One & Other was a public art project by Antony Gormley, in which 2,400 members of the public occupied the usually vacant fourth plinth in Trafalgar Square, London, for an hour each for 100 days. The project began at 9 am on Monday 6 July 2009, and ran until 14 October. The first person to officially occupy the plinth was Rachel Wardell from Lincolnshire. A documentary art book by Gormley, entitled One and Other, was published in the UK by Jonathan Cape on 14 October 2010. The Wellcome Trust has posted online at its website its series of oral-history interviews of the 2,400 plinthers.

==Opening==
The project was opened by the Mayor of London, Boris Johnson. Minutes before the official launch Stuart Holmes, an anti-smoking protester, managed to clamber onto the plinth and displayed a banner calling for a ban on tobacco. Gormley urged him to do the "gentlemanly thing" and give up his place to the first official "plinther", Rachel Wardell. He did so and descended in the cherry picker used to carry participants to and from the plinth.

==Participants==
Members of the public could apply for an hour on the plinth via the project's website. Gormley himself applied but didn't get a place. Reviewing the event afterwards, The Guardians top ten "plinthers" were:

| Name | Performance |
|---|---|
| Gerald Chong | Demolished a cardboard replica of the London skyline, dressed as Godzilla. |
| Amanda Hall | Constructed a full-size Gormley-style human figure from bread products. |
| Ollie Campbell | Pitched a tent, from which a live chicken and two blow-up dolls emerged. |
| Steve Cousins ("The Balloonatic") | Performed in a red catsuit with a large, red balloon. |
| Sam Martin | Dressed as a football referee, Martin challenged members of the public and announced half-time. |
| Jonathan May-Bowles ("Jonnie Marbles") | Invited members of the public to text their secrets to him, which were then read aloud. |
| Neil Studd | Dressed as a living statue of Lord Nelson, in an echo of Nelson's Column. |
| Liz Crow | Sat in a wheelchair wearing a Nazi military uniform, as a political statement on the rights of disabled people. |
| Susanna Meese-Simpson | Posed naked as if for a life study. |
| Paul Speller | Performed a succession of scientific experiments submitted by the public, including an experiment with a tin can telephone. |

Asked for his favourite, in 2015, Gormley stated that choosing was unfair but, when pushed, selected an agoraphobic woman, who sat in the middle of the plinth, curled up into a ball. He also said he had liked a woman from the first day of the event, who was accompanied by a Cuban mariachi band that performed beneath the plinth, and people who used the opportunity to commemorate war dead.

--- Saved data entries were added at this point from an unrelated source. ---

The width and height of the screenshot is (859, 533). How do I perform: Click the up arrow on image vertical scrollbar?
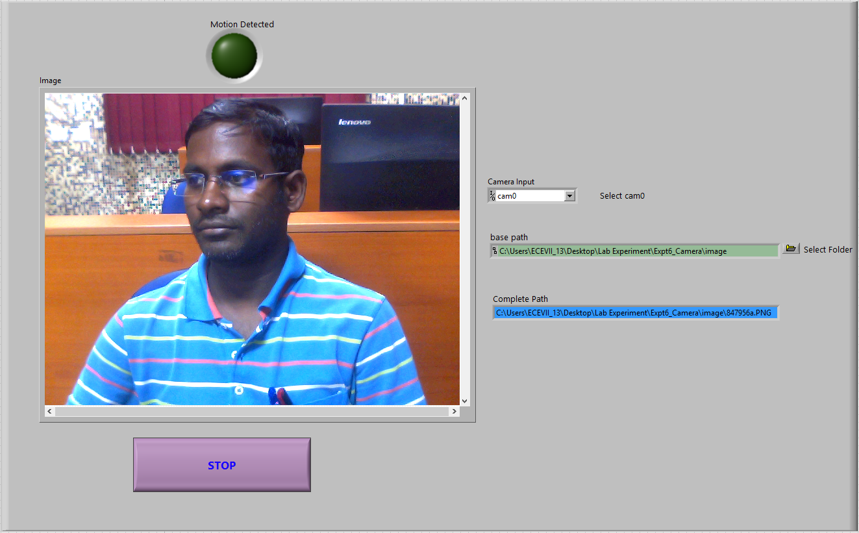coord(464,97)
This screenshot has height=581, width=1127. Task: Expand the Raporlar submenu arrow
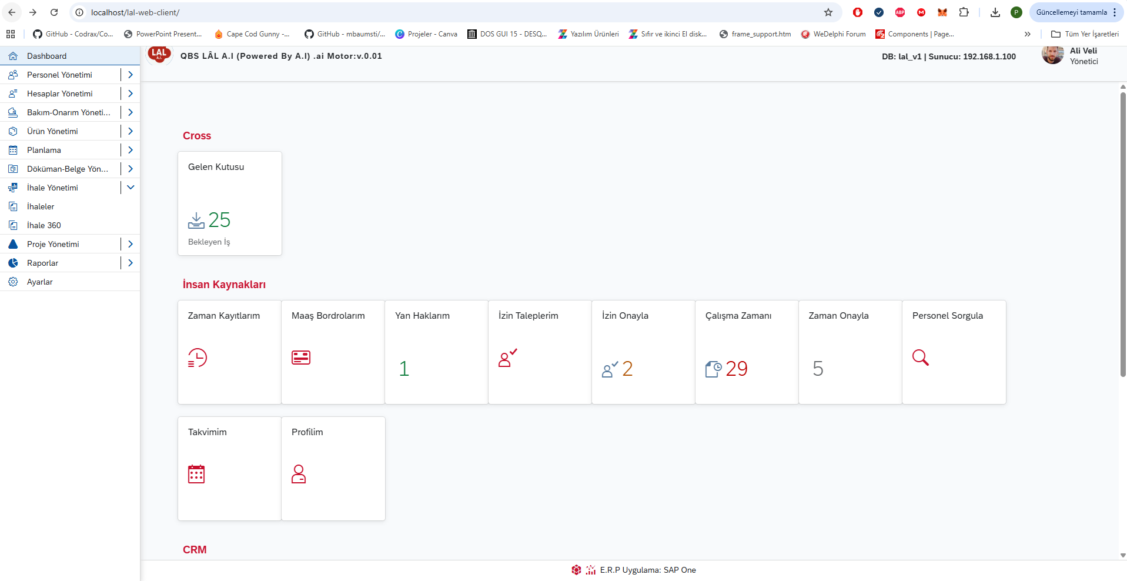click(x=131, y=263)
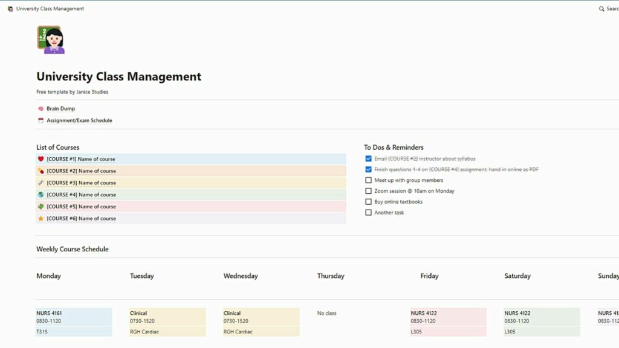
Task: Select Monday's blue NURS 4161 class block
Action: click(x=74, y=317)
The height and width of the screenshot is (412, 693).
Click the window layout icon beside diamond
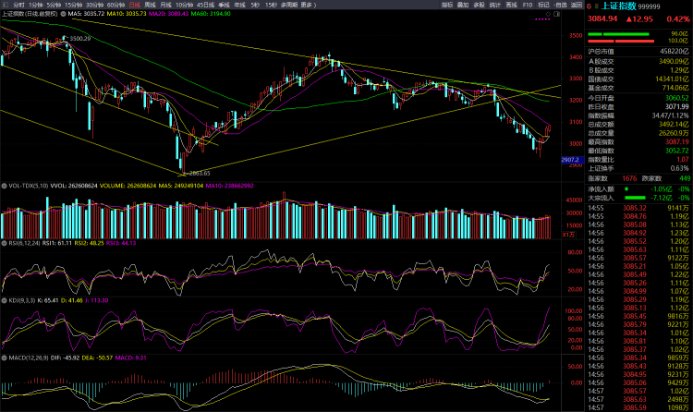556,14
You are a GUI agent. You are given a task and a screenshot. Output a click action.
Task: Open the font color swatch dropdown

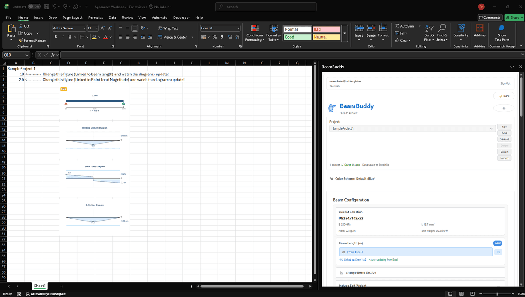110,37
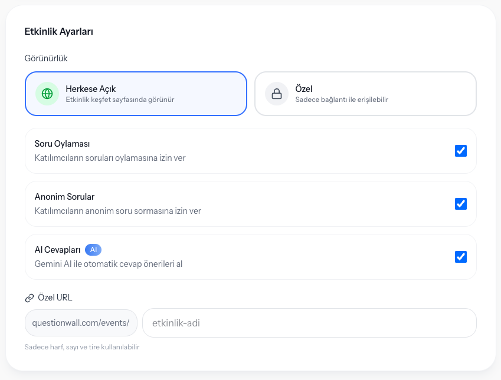501x380 pixels.
Task: Toggle the AI Cevapları checkbox
Action: click(461, 257)
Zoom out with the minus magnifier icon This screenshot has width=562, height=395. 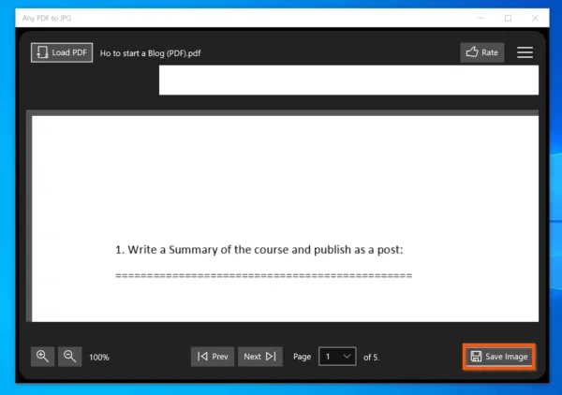[x=69, y=357]
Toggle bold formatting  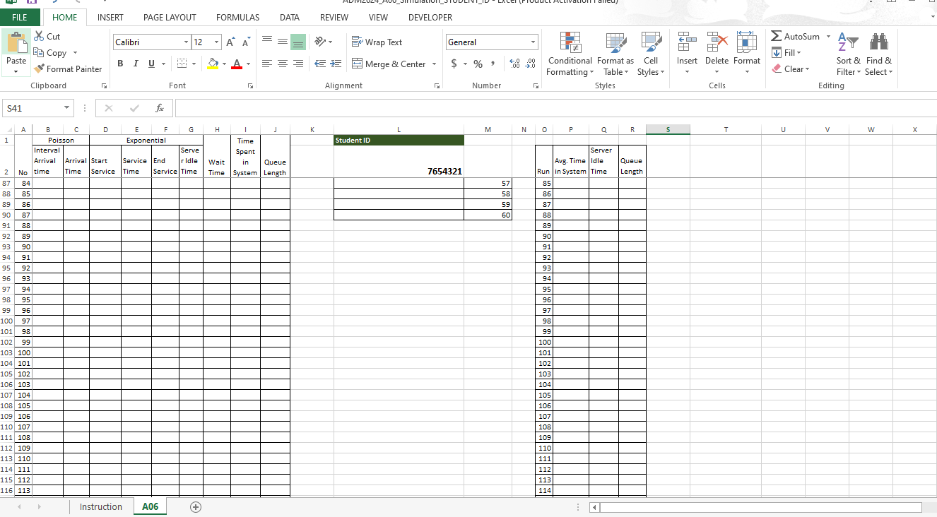(x=119, y=64)
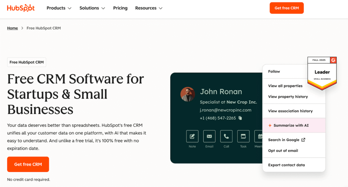This screenshot has height=187, width=348.
Task: Open the Pricing page from navigation
Action: pyautogui.click(x=120, y=8)
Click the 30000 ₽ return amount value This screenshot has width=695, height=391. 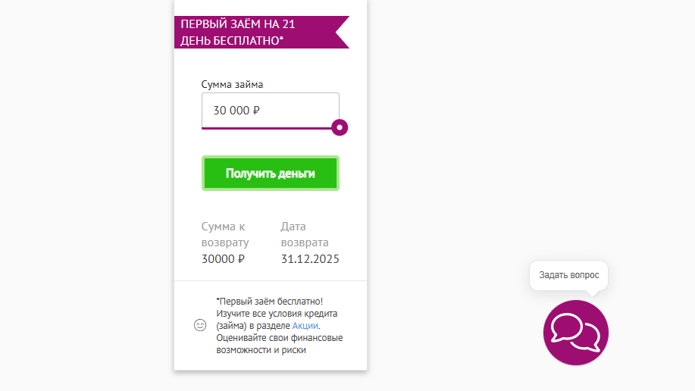coord(223,259)
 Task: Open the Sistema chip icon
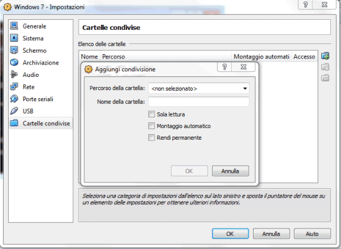tap(14, 38)
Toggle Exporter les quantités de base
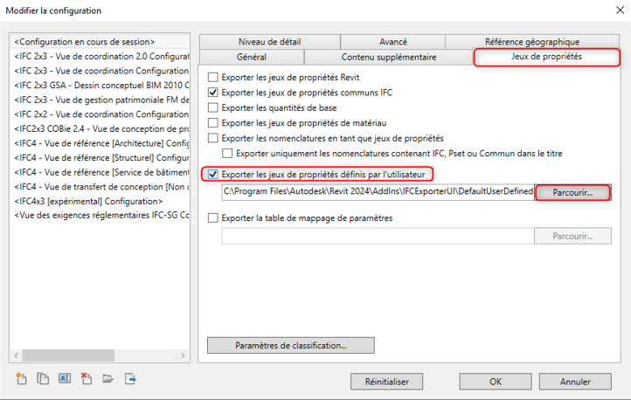 [214, 107]
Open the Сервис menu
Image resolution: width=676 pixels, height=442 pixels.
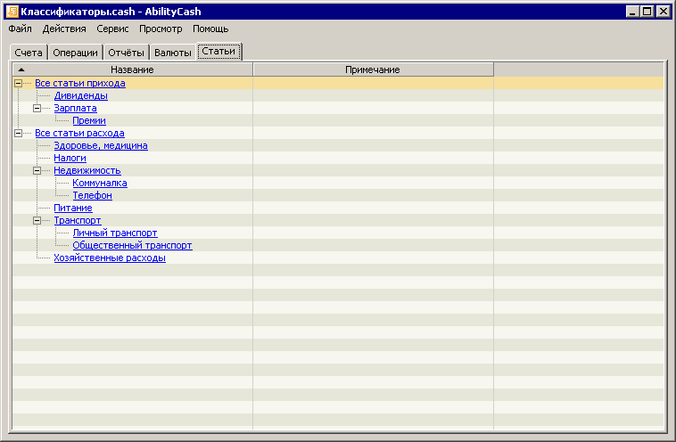pos(112,29)
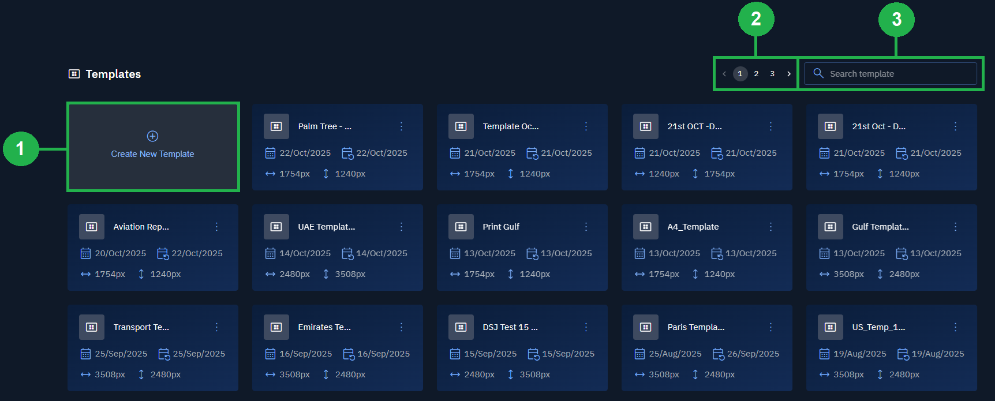Open the Gulf Template card

tap(880, 227)
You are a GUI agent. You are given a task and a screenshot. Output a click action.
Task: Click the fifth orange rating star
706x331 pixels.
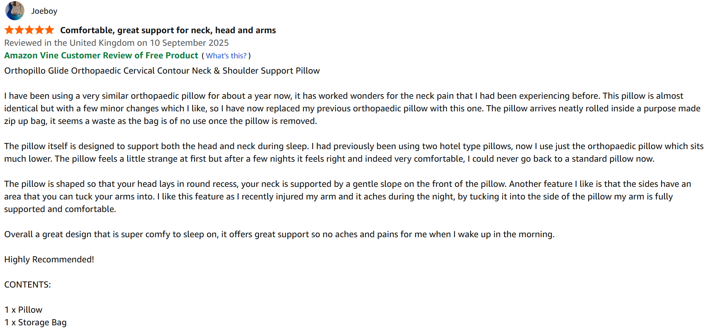click(50, 30)
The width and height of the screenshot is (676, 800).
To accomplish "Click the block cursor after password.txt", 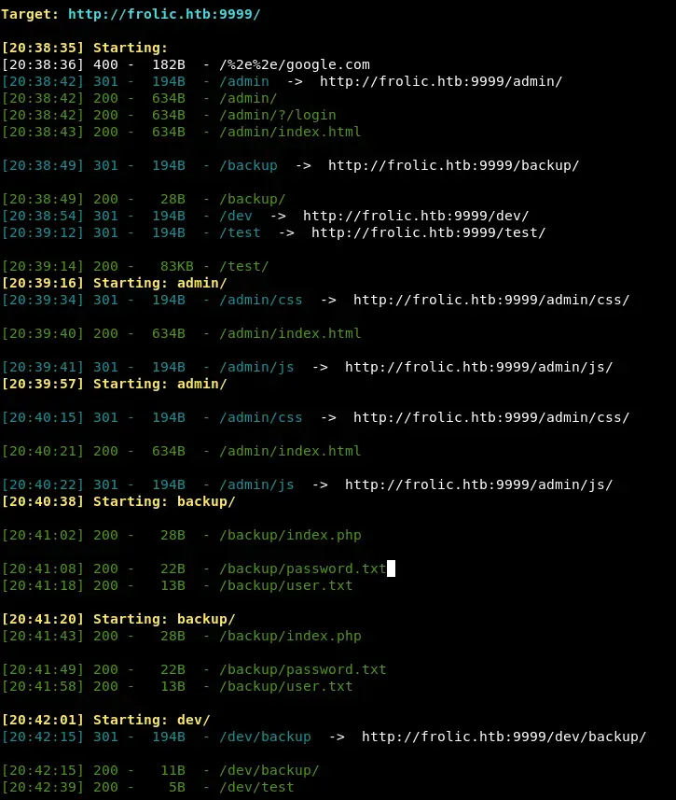I will click(x=391, y=568).

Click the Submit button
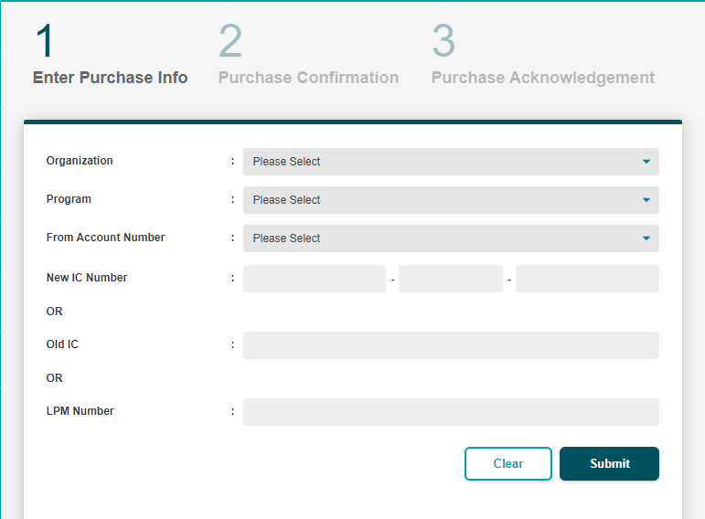(x=609, y=463)
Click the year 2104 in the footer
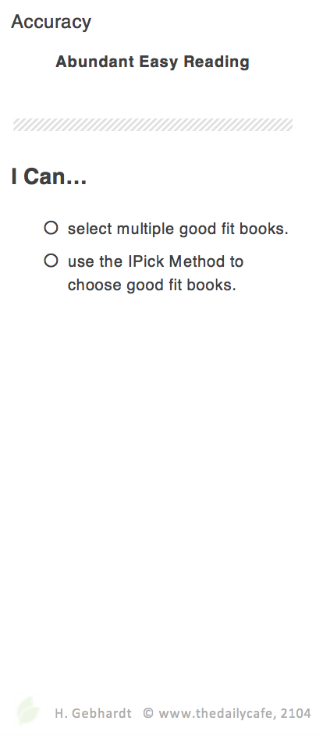Screen dimensions: 323x735 tap(296, 713)
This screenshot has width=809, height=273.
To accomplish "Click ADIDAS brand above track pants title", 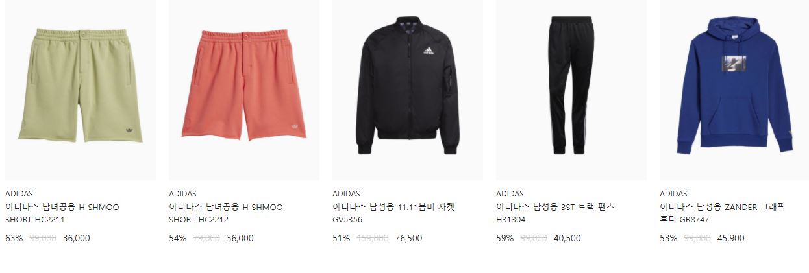I will click(x=510, y=193).
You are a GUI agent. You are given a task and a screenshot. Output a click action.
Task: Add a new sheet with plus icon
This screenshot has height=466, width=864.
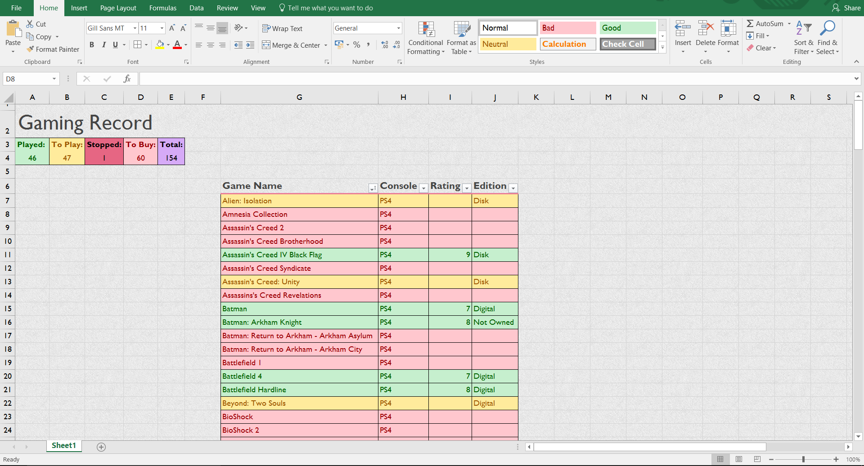(101, 447)

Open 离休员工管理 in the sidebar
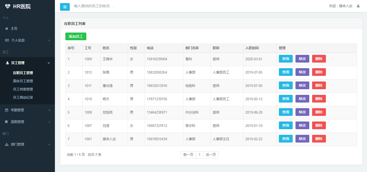[23, 81]
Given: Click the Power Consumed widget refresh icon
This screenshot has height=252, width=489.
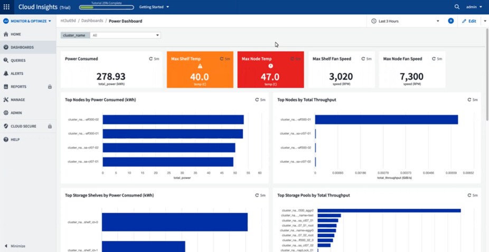Looking at the screenshot, I should click(151, 59).
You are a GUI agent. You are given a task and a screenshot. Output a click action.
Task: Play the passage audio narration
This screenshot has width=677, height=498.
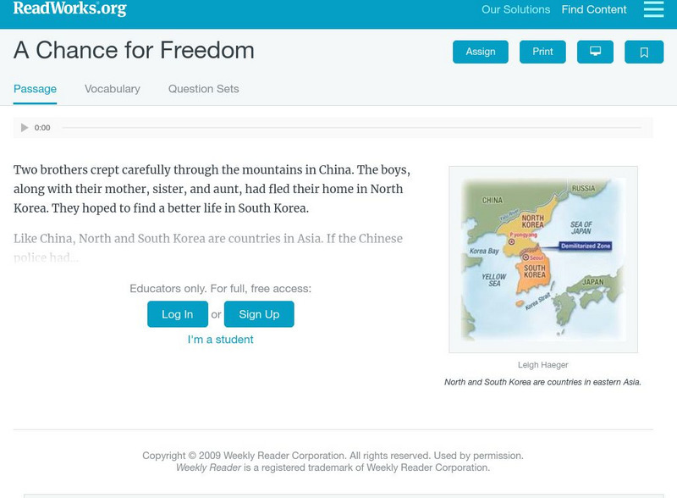[25, 127]
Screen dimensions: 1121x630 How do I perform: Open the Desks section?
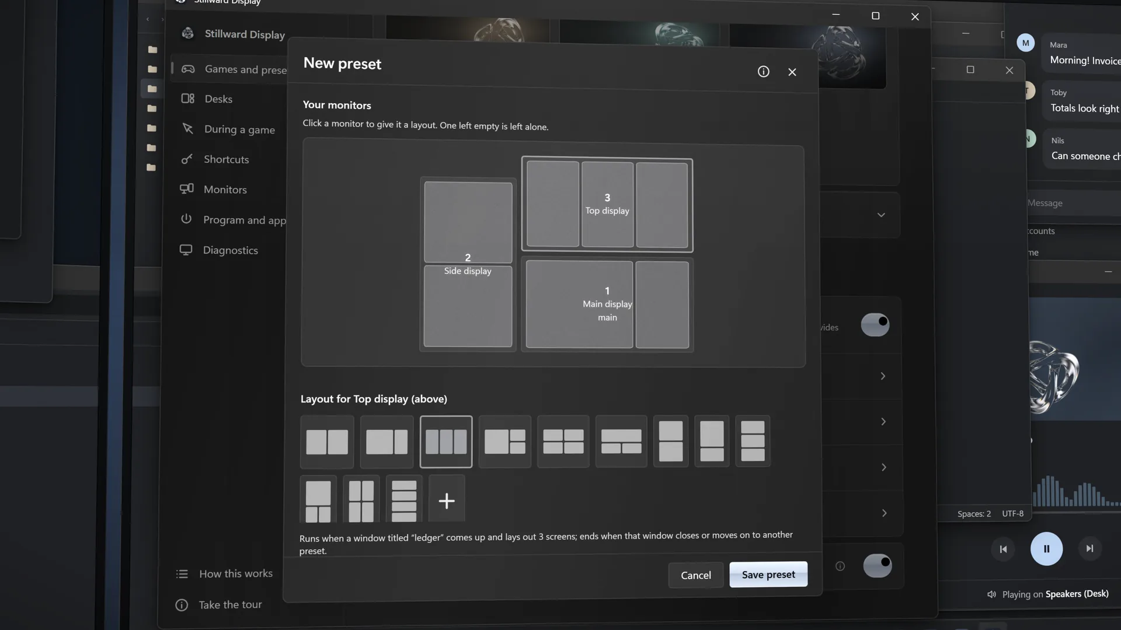point(218,99)
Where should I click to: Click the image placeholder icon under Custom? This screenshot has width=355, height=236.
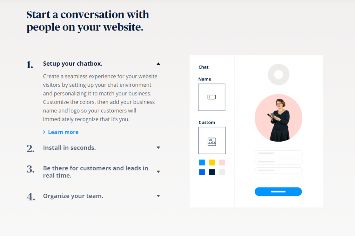click(212, 142)
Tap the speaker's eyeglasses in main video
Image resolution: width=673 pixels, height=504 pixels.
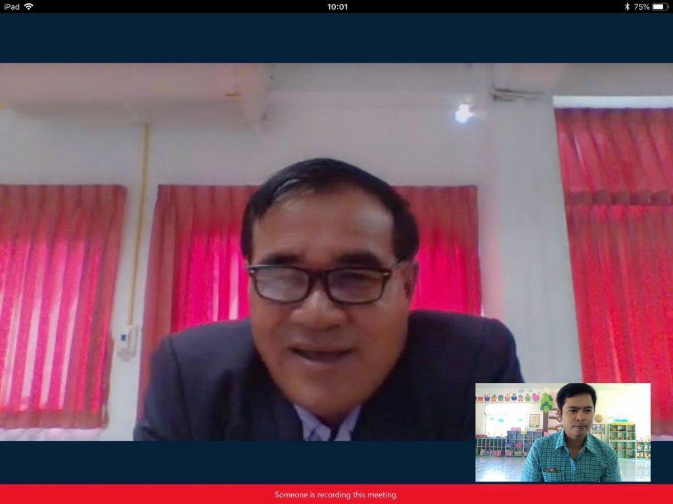point(321,283)
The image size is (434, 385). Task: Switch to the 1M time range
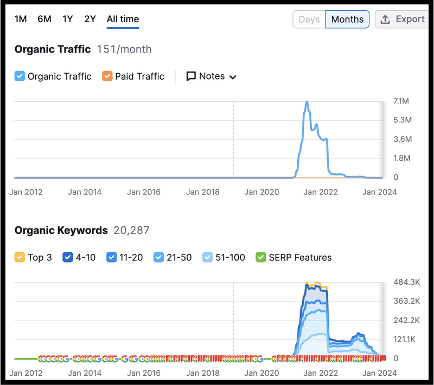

On 14 July at 8.00 pm, poet R. N. Taber read a selection of his poems, while photographer Alex Boyd collaborated with Scottish Makar (Poet Laureate) Edwin Morgan for his time on the plinth. On 12 August at 1 am, a naked plinther was asked to cover up by the police.

Streamed live online by SkyArts, the exhibit quickly developed a cadre of regular Twitter followers who provided a running commentary of events on the plinth. The videos, later looked after by the British Library's web archive function, are currently not available and there are no plans for them to become available.